December is a bit of dead zone for television — from Thanksgiving to New Years, no channel wants to put on new programming because who is going to watch it? So instead of watching the wasteland that is winter programming, why not watch the cultural masterpiece that is the 1985 boardgame-turned-film Clue (or Cluedo to our British brethren)?

In fact, Clue is the best movie for any season or for any reason. Rainy outside? Watch Clue. Too hot? Watch Clue. Depressed? Watch Clue. Clue is simply the best film for any and all occasions.

Like the board game, Clue is the story of a bunch of people trapped in an old mansion trying to figure out the solution to a mystery: who killed the victims with what weapon in what room? In the board game, to figure out the solution requires the process of elimination. In the movie, it requires a bunch of excellent comedy actors (including Madeline Kahn as Mrs. White, Leslie Ann Warren as Miss Scarlet, Eileen Brennan as Mrs. Peacock, Martin Mull as Colonel Mustard, Michael McKean as Mr. Green, Christopher Lloyd as Professer Plum, and the always amazing Tim Curry as Wadsworth the butler) be as hilarious as possible.
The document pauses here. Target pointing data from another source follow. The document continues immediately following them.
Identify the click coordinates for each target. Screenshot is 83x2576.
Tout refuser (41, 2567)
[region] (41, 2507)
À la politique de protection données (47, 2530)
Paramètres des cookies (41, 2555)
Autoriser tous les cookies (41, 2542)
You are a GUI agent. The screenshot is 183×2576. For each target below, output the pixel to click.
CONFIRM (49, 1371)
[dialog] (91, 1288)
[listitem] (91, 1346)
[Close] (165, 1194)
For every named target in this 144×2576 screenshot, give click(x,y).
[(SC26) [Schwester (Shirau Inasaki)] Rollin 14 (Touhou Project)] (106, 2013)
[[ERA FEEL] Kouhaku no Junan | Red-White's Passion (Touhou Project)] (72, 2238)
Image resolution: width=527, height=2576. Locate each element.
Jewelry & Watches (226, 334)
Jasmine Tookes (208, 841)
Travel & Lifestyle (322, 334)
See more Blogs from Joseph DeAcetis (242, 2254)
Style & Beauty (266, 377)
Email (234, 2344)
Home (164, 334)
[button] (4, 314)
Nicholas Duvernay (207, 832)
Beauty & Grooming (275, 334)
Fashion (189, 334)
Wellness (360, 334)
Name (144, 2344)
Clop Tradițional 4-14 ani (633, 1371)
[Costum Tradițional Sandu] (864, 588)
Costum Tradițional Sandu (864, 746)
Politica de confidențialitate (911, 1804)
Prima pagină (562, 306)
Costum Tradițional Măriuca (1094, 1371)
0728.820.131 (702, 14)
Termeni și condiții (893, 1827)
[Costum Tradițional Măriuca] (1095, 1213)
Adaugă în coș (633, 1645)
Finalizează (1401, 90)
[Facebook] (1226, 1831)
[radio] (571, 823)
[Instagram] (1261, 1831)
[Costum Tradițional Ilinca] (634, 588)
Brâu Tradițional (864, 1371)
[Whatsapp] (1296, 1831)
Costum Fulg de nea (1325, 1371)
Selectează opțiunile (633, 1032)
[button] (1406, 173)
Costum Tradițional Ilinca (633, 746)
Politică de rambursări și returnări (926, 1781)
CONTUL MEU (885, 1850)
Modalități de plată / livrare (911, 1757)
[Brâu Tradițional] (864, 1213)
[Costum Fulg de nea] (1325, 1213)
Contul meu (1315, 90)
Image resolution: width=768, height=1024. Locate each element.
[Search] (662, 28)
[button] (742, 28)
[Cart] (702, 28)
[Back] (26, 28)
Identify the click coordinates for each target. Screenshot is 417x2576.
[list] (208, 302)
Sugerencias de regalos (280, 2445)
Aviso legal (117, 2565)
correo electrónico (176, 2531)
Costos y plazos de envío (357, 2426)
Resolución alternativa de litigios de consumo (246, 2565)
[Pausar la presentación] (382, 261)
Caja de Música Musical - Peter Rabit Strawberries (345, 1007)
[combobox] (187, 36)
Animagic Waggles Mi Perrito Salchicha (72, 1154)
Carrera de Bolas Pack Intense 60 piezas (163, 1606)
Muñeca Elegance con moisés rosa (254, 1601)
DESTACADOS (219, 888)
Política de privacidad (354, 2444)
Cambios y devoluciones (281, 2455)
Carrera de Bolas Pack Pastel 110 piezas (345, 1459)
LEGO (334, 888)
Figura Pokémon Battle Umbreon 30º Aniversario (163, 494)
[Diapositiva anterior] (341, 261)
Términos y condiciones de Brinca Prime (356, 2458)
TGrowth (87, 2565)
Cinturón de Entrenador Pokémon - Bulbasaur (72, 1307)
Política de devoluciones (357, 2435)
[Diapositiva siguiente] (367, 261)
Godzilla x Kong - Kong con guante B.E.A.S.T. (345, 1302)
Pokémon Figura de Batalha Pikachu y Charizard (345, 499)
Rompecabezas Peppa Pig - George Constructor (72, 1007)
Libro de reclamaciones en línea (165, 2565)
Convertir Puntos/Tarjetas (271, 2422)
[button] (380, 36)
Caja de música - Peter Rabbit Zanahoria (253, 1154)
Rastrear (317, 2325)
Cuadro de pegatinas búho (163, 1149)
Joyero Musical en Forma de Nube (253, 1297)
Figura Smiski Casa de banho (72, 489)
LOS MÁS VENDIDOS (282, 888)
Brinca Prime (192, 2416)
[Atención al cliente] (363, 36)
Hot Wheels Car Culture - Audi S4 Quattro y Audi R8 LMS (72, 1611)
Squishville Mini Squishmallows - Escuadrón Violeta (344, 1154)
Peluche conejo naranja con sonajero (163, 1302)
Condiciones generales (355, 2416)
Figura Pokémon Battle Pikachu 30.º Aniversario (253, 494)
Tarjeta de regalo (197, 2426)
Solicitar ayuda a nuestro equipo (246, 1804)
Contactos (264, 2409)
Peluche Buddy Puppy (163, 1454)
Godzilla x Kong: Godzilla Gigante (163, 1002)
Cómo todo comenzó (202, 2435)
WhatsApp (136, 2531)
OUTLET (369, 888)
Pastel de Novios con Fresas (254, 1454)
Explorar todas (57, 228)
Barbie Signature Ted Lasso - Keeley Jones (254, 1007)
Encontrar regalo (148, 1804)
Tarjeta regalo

Someone has invited all of them to the old mansion, where it is revealed that a man named Mr. Boddy has been blackmailing them all...and then someone kills Mr. Boddy. Soon, more bodies begin piling up and they decide they have to figure out whodunnit before the police arrive.

For a movie made in 1985 set in the 1950s about a board game invented in 1940s, every single thing in the movie works brilliantly. And that’s all pretty much down to the actors, who are all on the top of their game, including Madeline Kahn, who plays a pitch perfect “black widow” — her previous husbands included an illusionist who wasn’t very good. He disappeared and never reappeared.


In fact, all of the jokes still work, which is pretty amazing and shows just how timeless the movie is — from the “UNO WHO” joke about where Professor Plum works to the “double negative is proof positive” joke that Wadsworth gets in to the line that pretty much everybody gets, “Communism was just a red herring.” But the movie doesn’t just rely on witty one-liners — it also has a deep and abiding love of slapstick.


In fact, towards the end of the film, Tim Curry begins a great sequence where he basically re-enacts the entire film, running back and forth, pretending to be all of the other characters, in what is basically thirty minutes of sheer brilliance, topped off with three different endings.

Yep, that’s right: it has three different endings. On the DVD, you can even select if you want a random ending or if you want to see all three (I would recommend seeing all three if it’s your first time watching — it makes much more sense that way).


The director of the film, Jonathan Lynn, went on to direct Nuns on the Run and My Cousin Vinny, but I still consider his first film to be his masterpiece. Because, honestly, it is simply a film that you can always watch, whatever mood you’re in.

So go on, watch Clue. If it’s your first time or your fiftieth, you can always find time to watch it again.